I'm always a bit more interested in what exciting problems I'm introduced to at a conference than the proof techniques used in the solution (probably partially because the best talks often don't get into the details). So here's my report back from SODA, in the form of exciting problem descriptions.
Implicit Flow Routing on Terrains with Applications to Surface Networks and Drainage Structures by Mark de Berg, Herman Haverkort, and Constantinos Tsirogiannis - This problem was described as the "farmer's problem," the problem of determining what fields upslope might contaminate yours by draining with the flow of the water.

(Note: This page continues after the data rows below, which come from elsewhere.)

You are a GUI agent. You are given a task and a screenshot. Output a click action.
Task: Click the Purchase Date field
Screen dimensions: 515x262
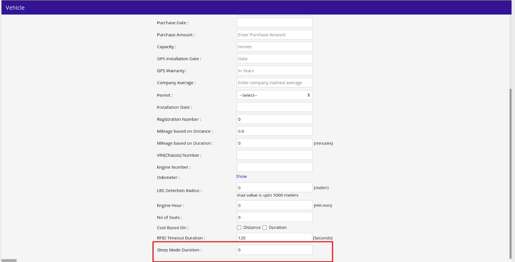[x=274, y=23]
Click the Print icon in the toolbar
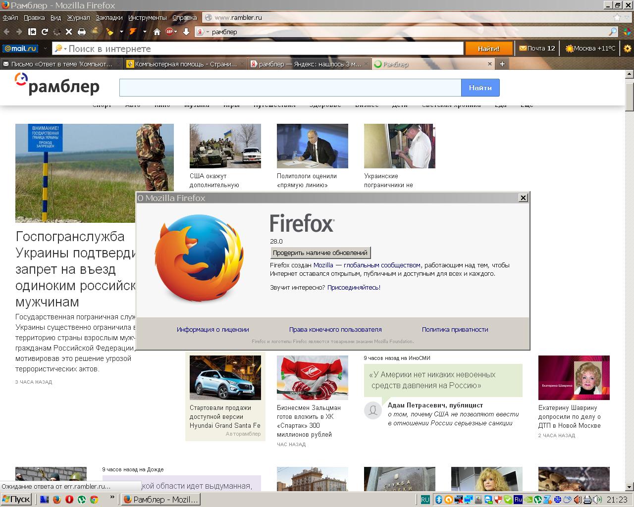 coord(82,32)
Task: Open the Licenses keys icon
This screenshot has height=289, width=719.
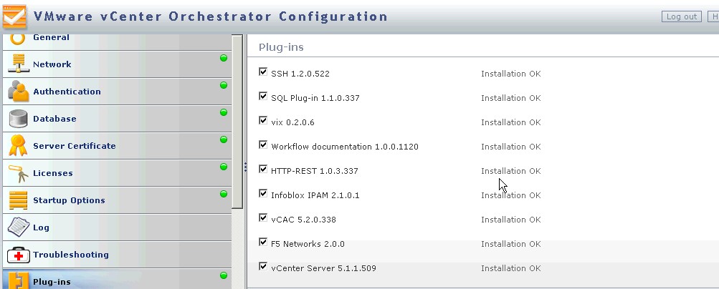Action: 18,173
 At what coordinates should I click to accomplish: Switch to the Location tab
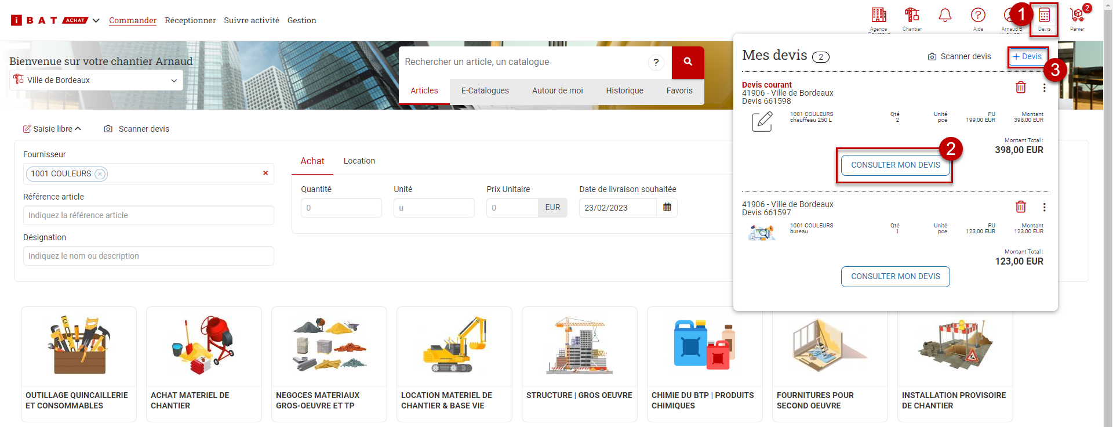tap(359, 161)
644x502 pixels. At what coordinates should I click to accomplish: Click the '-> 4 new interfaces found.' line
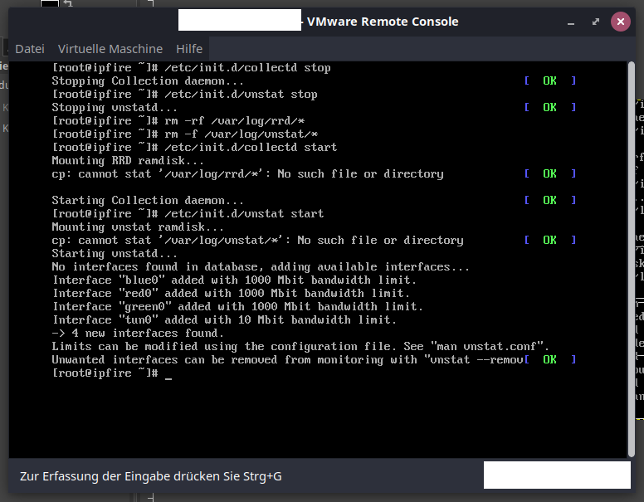point(138,334)
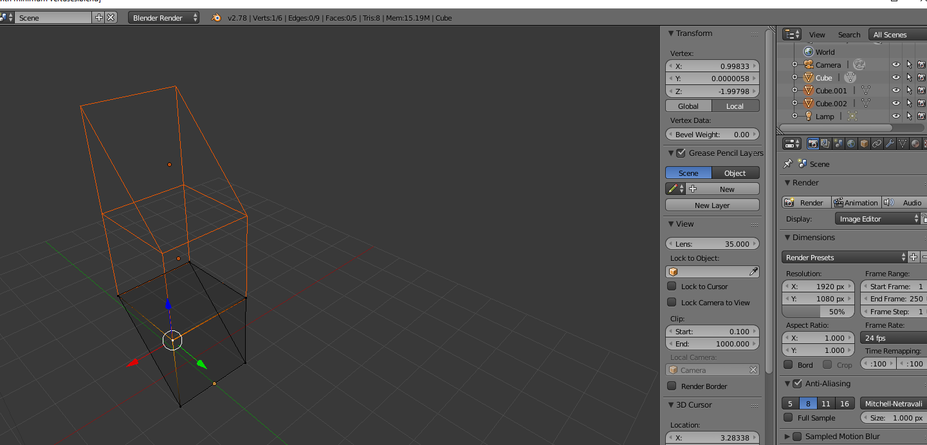The height and width of the screenshot is (445, 927).
Task: Switch to World properties tab icon
Action: coord(851,144)
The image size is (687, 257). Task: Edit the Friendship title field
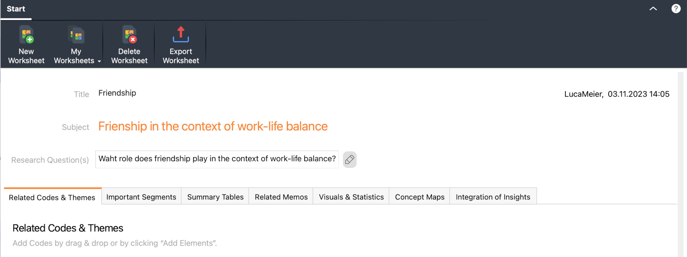[117, 93]
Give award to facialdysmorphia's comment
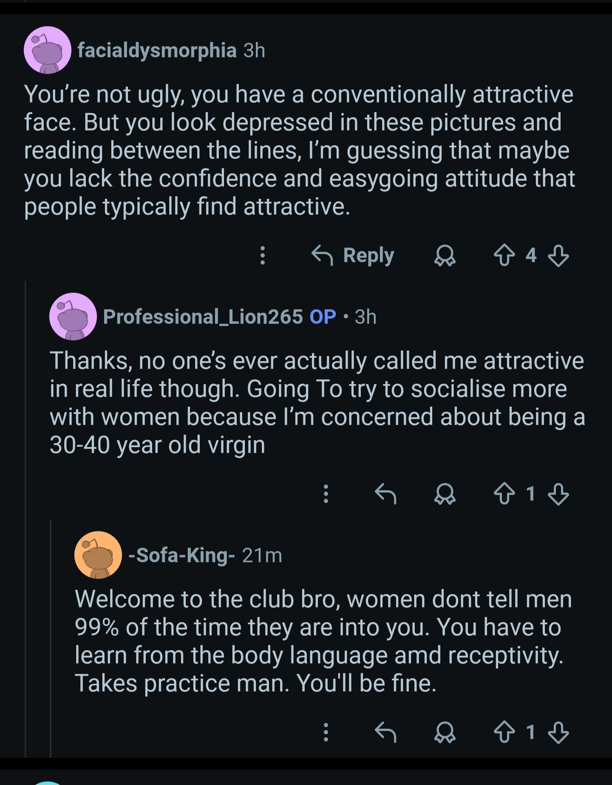The image size is (612, 785). coord(445,256)
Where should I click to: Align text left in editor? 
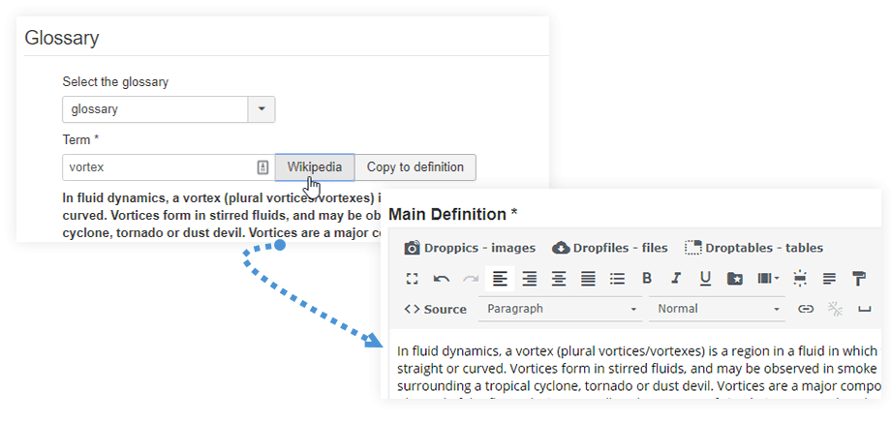pyautogui.click(x=500, y=279)
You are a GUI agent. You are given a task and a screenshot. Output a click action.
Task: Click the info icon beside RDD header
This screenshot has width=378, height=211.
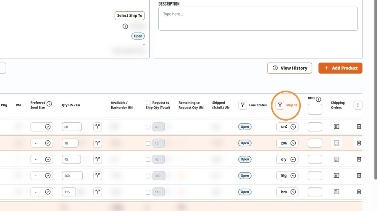pyautogui.click(x=318, y=99)
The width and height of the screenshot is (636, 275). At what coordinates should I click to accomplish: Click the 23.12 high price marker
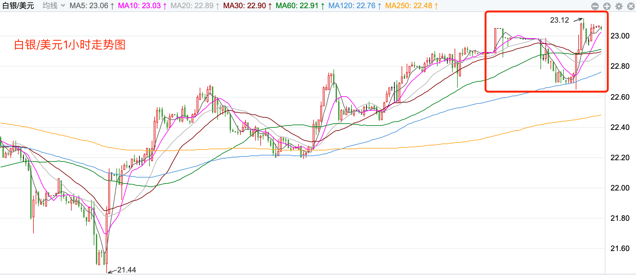[559, 20]
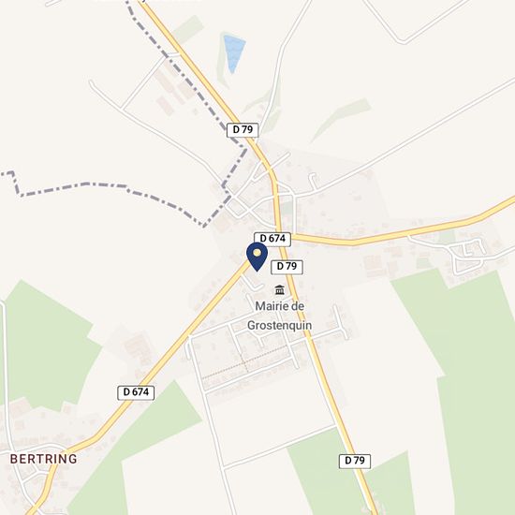Click the pale green strip northeast of the village
515x515 pixels.
(x=342, y=119)
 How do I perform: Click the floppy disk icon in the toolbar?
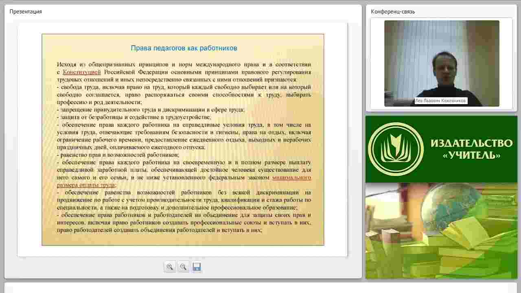197,266
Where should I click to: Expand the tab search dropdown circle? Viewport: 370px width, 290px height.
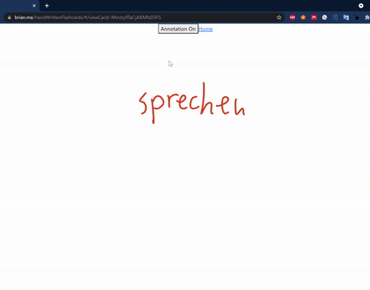pos(361,5)
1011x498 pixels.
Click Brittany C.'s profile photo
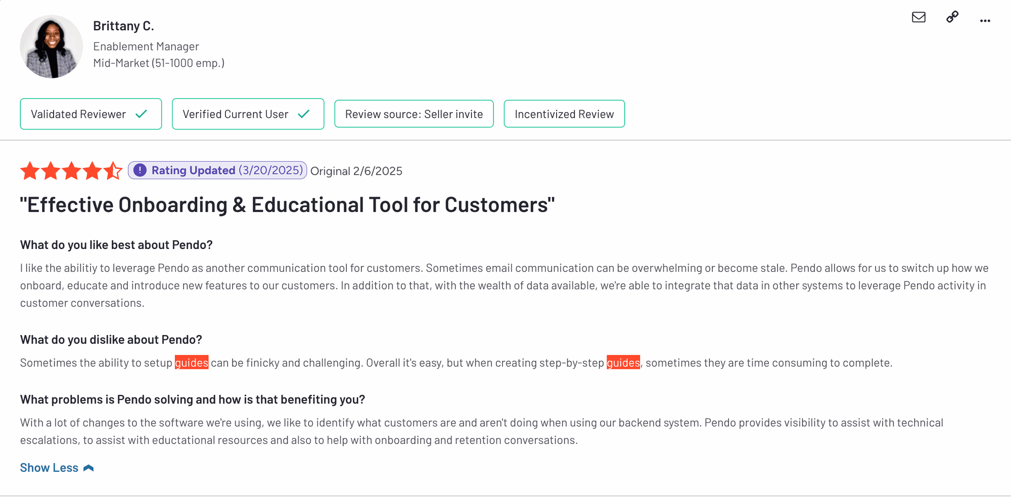click(x=51, y=47)
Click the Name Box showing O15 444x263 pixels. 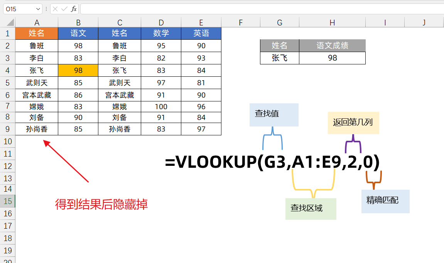19,9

Shortest Non-Crossing Walks in the Plane by Jeff Erickson and Amir Nayyeri - This problem is as the title describes. The authors also consider the version in which there are polygonal obstacles. It was a nice problem and made me wonder if a variation has been solved... For public transportation networks it might be interesting to consider short walks that cross as many times as possible (or some balance of short paths and many crossings). This could probably be a variation of a facility location problem. Obviously, the polygonal obstacles would also translate in the form of neighborhoods that hate public transit and block construction attempts (or, more generously, in the form of existing buildings). Anyone know if a problem of this sort has been considered?
And here's one where I really did just like the solution...
Fast, Precise and Dynamic Distance Queries by Yair Bartal, Lee-Ad Gottlieb, Tsvi Kopelowitz, Moshe Lewenstein, and Liam Roditty - This paper relies on a series of other nice ones about dynamic spanners and hierarchies. The first in that immediate group is Deformable Spanners and Applications by Gao, Guilbas, and Nguyen, which set up a tree hierarchy based on local distances between points in which points in the same level of the hierarchy and within some distance of each other are considered neighbors for the purpose of creating a spanner. These authors make the nice observation that the distance between points in the hierarchy whose parents are neighbors are a good approximation for the distance between their descendants. The full algorithm and proof are, of course, much more involved. (For a better description, complete with beautiful pictures, see the slides linked from Lee-Ad's homepage.)
Finally, the award for the best previous work slide goes to Maarten Loffler for his talk on the paper Triangulating the Square and Squaring the Triangle: Quadtrees and Delaunay Triangulations are Equivalent by Maarten Loffler and Wolfgang Mulzer. While I haven't been able to find the incredible slides online, the previous work flow chart can be seen on page 2 of the paper. If I drew cartoons, I'd be able to do a nice parody tribute to this. Instead, all I have is this phd comics strip about references.